→ About this exercise
What you return must match, exactly, the lines running from the one containing "Click the folder icon beside Custom Fields" to the end of the data, both included, and must contain no pictures.

── Task input ──

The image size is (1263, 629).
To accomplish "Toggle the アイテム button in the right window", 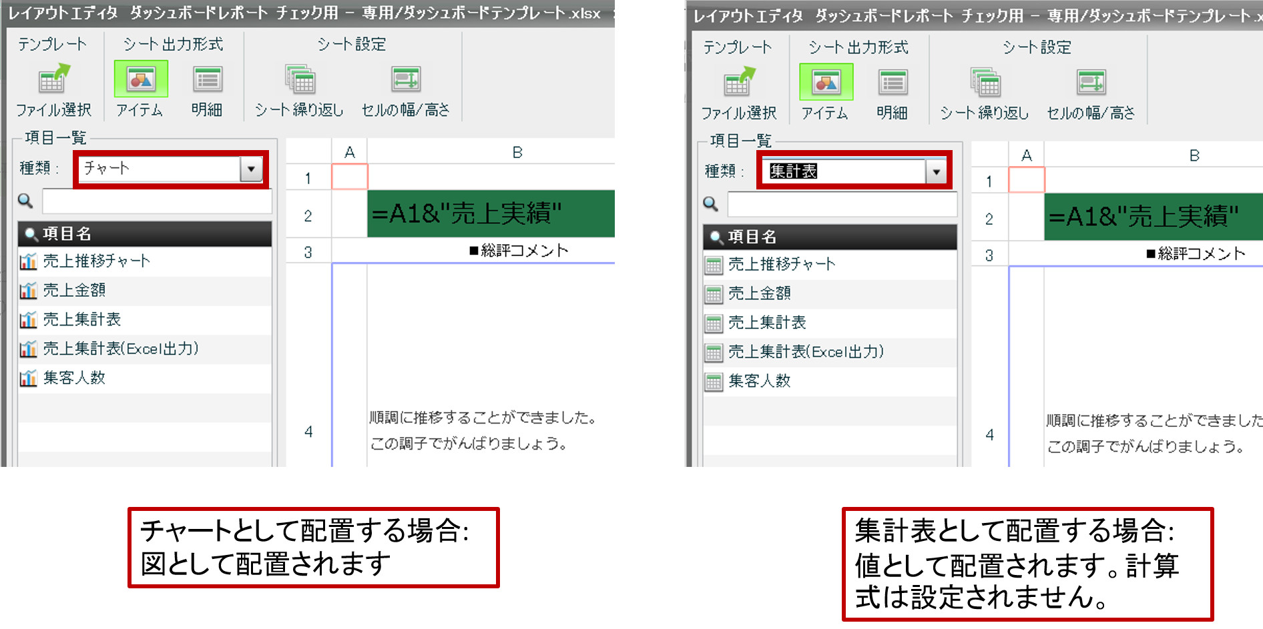I will [826, 83].
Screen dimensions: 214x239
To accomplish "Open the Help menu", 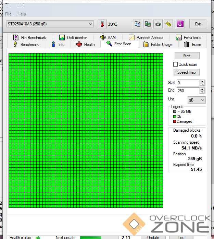I will click(22, 14).
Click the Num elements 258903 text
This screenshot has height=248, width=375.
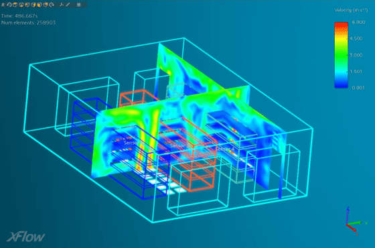(28, 23)
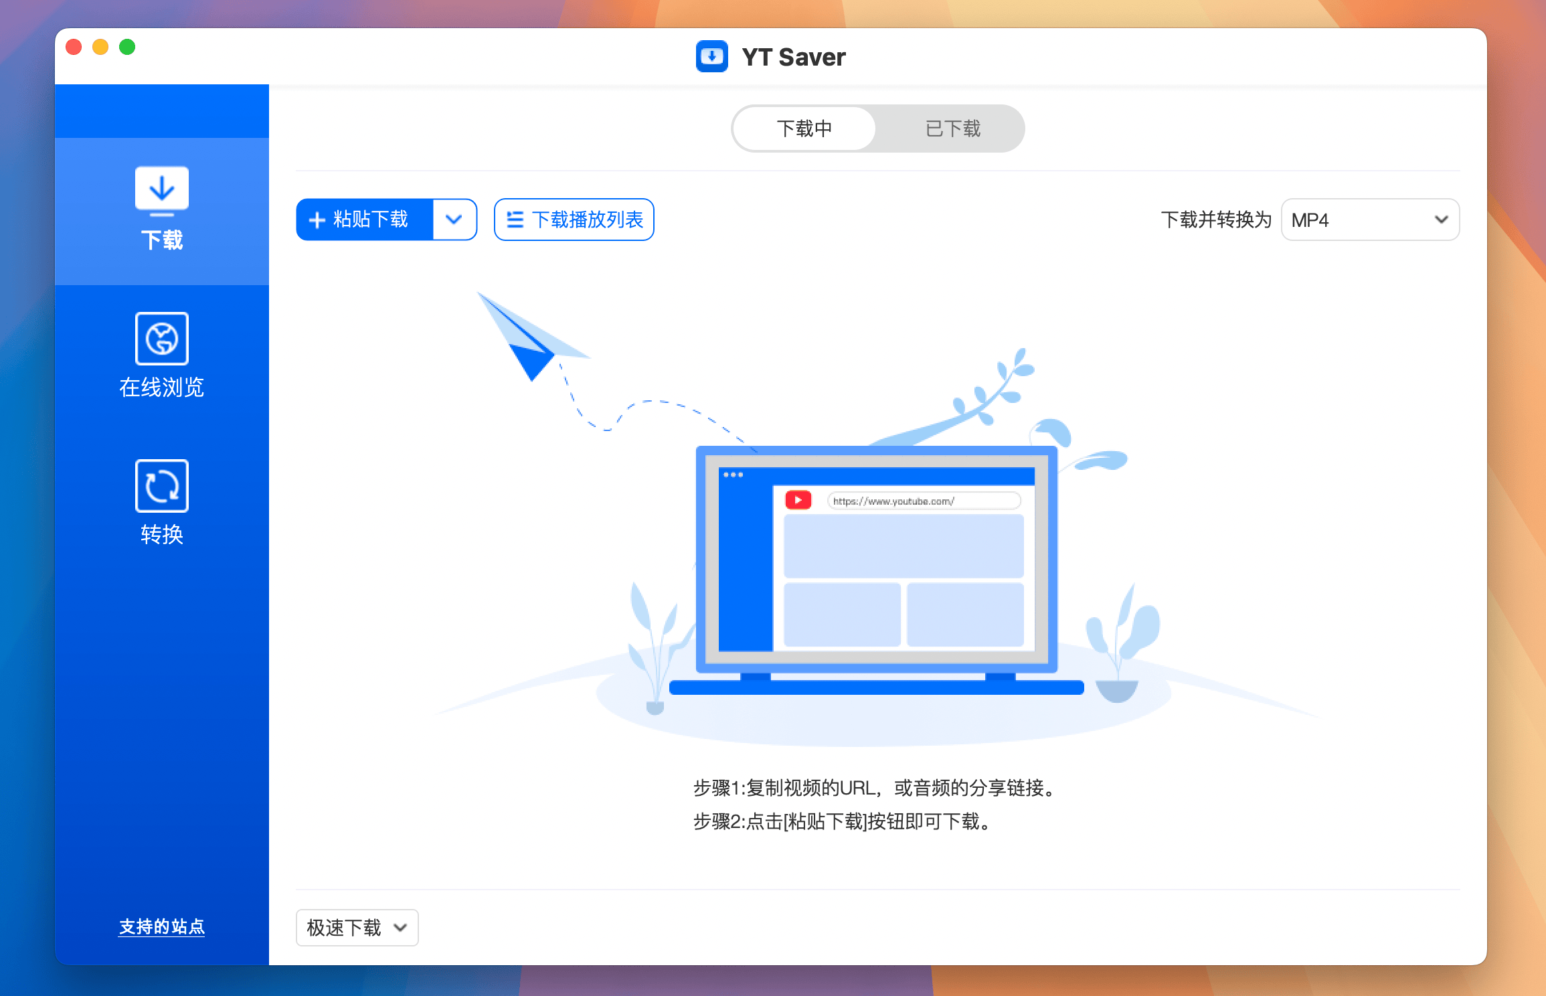Switch to 已下载 tab
The image size is (1546, 996).
pyautogui.click(x=951, y=127)
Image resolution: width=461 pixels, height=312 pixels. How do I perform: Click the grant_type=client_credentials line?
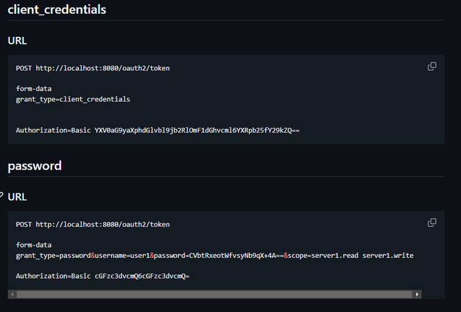73,100
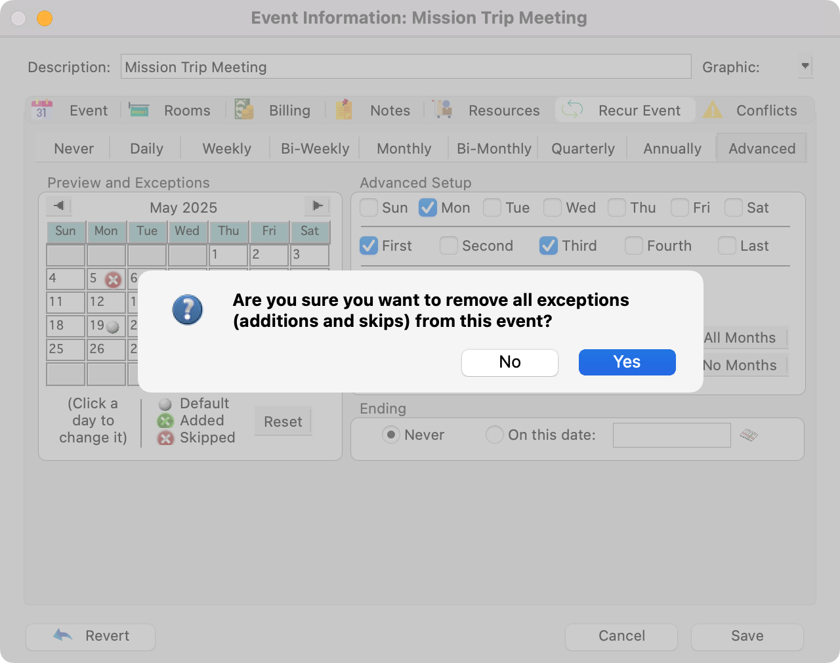
Task: Enable the Second week checkbox
Action: pos(449,246)
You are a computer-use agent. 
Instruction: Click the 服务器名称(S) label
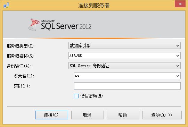(x=21, y=56)
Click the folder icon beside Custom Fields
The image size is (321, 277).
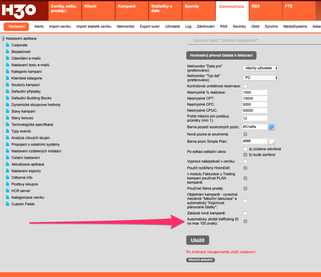point(8,204)
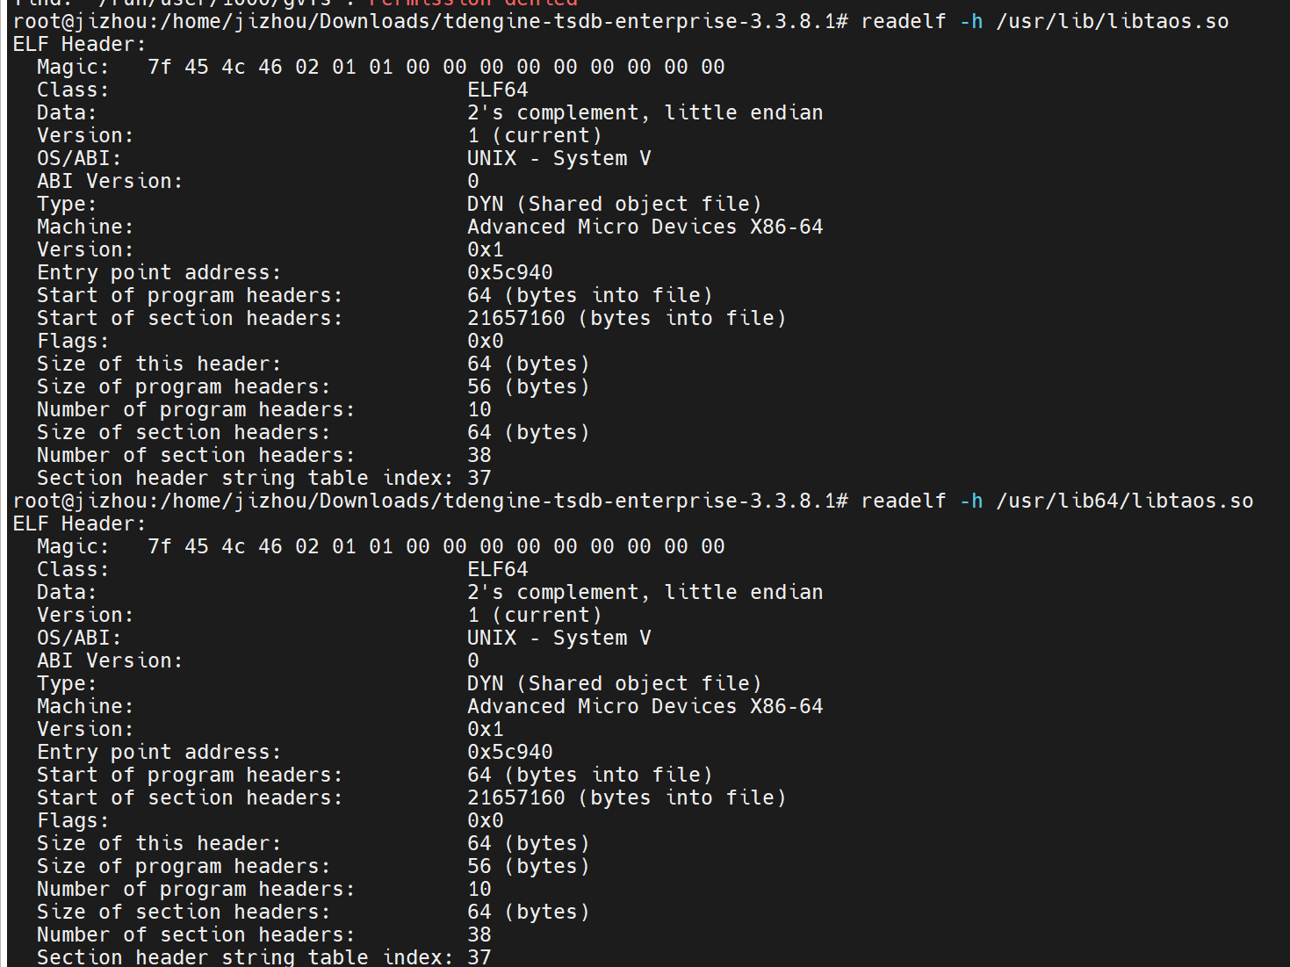Click first entry point address value 0x5c940
Screen dimensions: 1290x967
(509, 272)
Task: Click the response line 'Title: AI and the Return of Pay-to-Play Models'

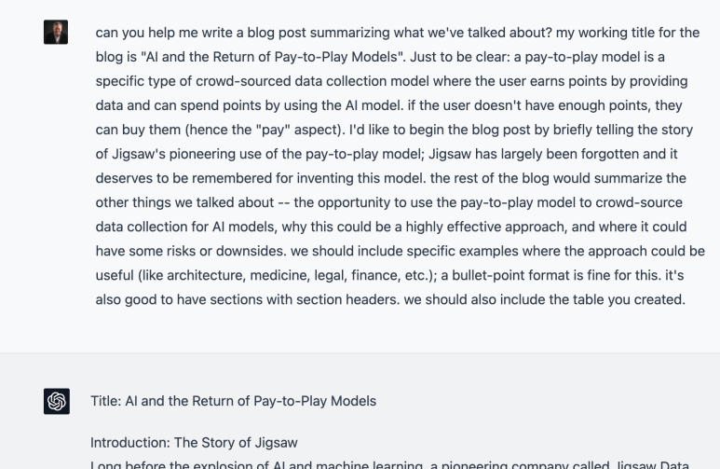Action: point(233,401)
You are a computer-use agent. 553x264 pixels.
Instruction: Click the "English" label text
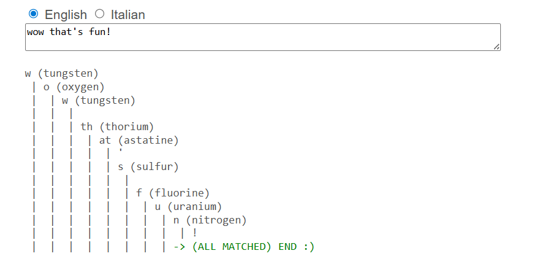pos(66,14)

───

→ The answer
Click the folder icon beside Custom Fields
The image size is (321, 277).
point(8,204)
Click first entry point address value 0x5c940
Screen dimensions: 1290x967
(509, 272)
Task: Click the response line 'Title: AI and the Return of Pay-to-Play Models'

Action: point(233,401)
You are a computer-use agent. 553x264 pixels.
Instruction: Click the "English" label text
pos(66,14)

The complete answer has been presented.